- _WHAT THIS TASK INVOLVES_
Below are some records. Print exactly the lines between the one holding "Open the blue floral bedding thumbnail" and the one holding "This screenshot has width=1000, height=1000.", inclusive, and nothing else.

- _RECORDS SHOWN_

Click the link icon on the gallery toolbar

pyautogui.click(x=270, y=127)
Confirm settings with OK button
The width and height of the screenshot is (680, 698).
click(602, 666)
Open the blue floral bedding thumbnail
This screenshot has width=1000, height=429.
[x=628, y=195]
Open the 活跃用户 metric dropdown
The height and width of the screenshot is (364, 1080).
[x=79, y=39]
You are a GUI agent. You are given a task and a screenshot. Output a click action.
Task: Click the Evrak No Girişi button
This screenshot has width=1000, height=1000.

* * *

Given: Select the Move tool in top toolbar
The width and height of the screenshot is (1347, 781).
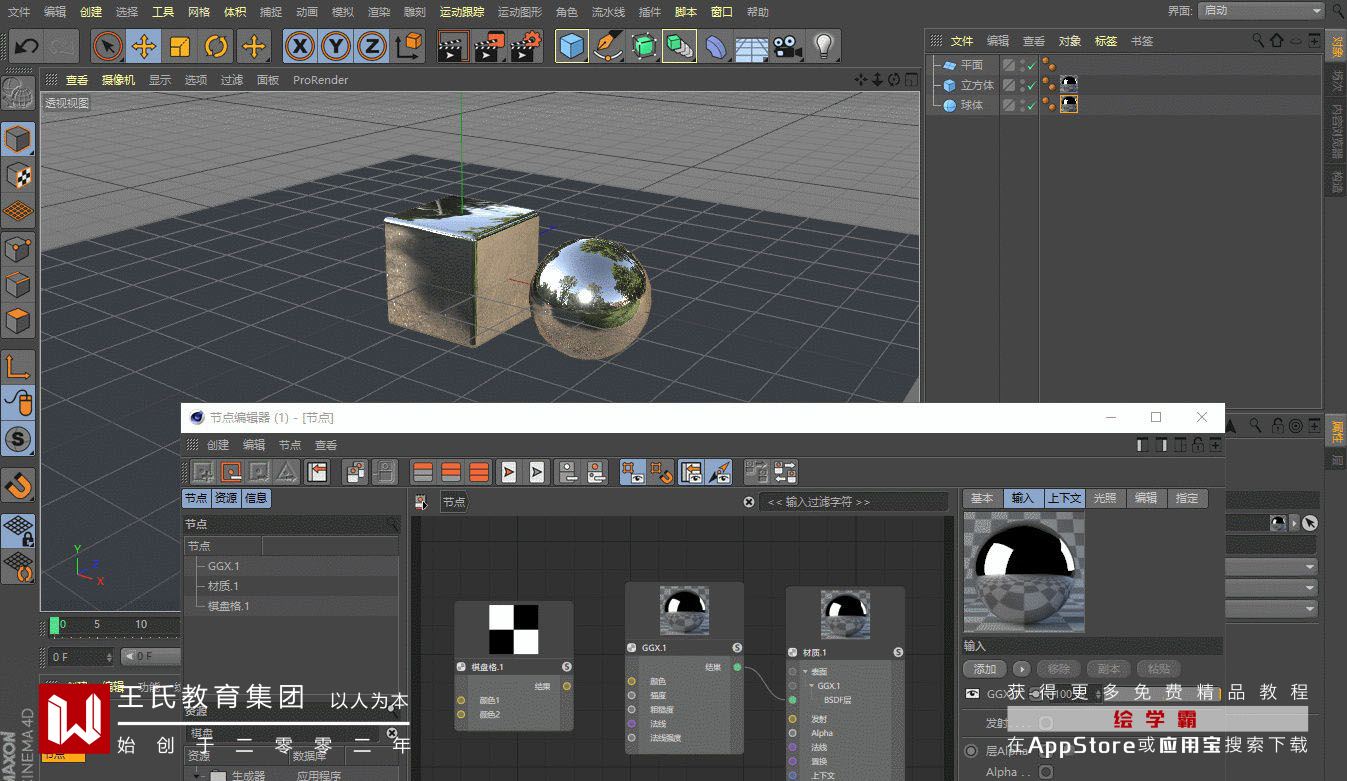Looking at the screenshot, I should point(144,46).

- _ANSWER BOX_
Open the blue floral bedding thumbnail
This screenshot has width=1000, height=429.
[x=628, y=195]
Open the 活跃用户 metric dropdown
The height and width of the screenshot is (364, 1080).
[x=79, y=39]
You are a GUI agent. You are given a task and a screenshot. Output a click action.
Task: Click the Evrak No Girişi button
This screenshot has width=1000, height=1000.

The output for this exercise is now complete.